George Washington did show up in Philadelphia in the spring of 1775 in his uniform. It was the same one he had worn more than 20 years earlier during the French and Indian War. Some wags noted it was bit tight.

Following the battles of Lexington and Concord on April 19, 1775, the Congress decided that a commander was needed to take over the ragtag army that had encamped on the outskirts of Boston, encircling the British. The wealthy shipping merchant, John Hancock, believed that he deserved the honor, despite the fact that he had no real military experience. But his dream was dashed by his two Massachusetts allies, John and Samuel Adams. John Adams nominated Washington and Samuel Adams seconded the motion. Hancock was astonished. As Adams later noted,

“I never remarked a more sudden and striking change of countenance. Mortification and resentment were expressed as forcibly as his face could exhibit them.”

Washington was in for a few surprises of his own. When he arrived in Cambridge, he found his newly minted arm in a shocking state of disarray. The motley, undisciplined, untrained force was composed of many of those famed “Minute Men” of revolutionary lore. But the growing ranks also included the poor, restless young, and unemployed who had tramped towards Boston looking for adventure and a payday. Numbering between fifteen and twenty thousand, they lacked food and other supplies, as well as basic sanitation. It was a colonial era Woodstock with guns but no music. This was outside a Boston already struggling with smallpox and other epidemic diseases.

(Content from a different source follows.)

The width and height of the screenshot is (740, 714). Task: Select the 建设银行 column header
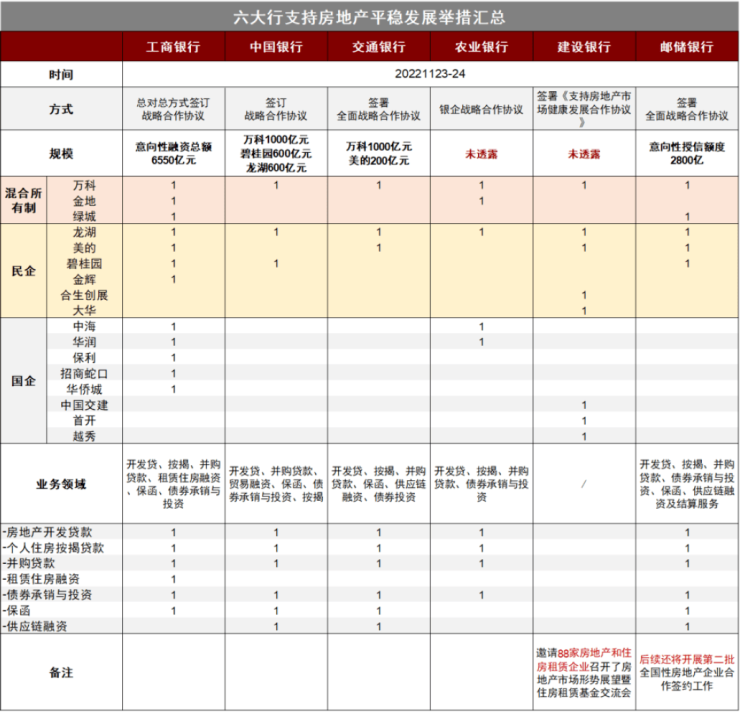coord(583,47)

Washington’s first order of business was to instill order. He was shocked to learn that the militia men elected their own leaders. Washington was appalled to see a former barber, elected a militia captain, shaving his men. In Washington’s view, Democracy had its limits.

He was also disturbed by another sight: Black men with guns. Some of them had fought at Lexington and Concord. A few months later, Washington announced that no more “free Negroes” would be enlisted. It was an order he would eventually reverse out of necessity.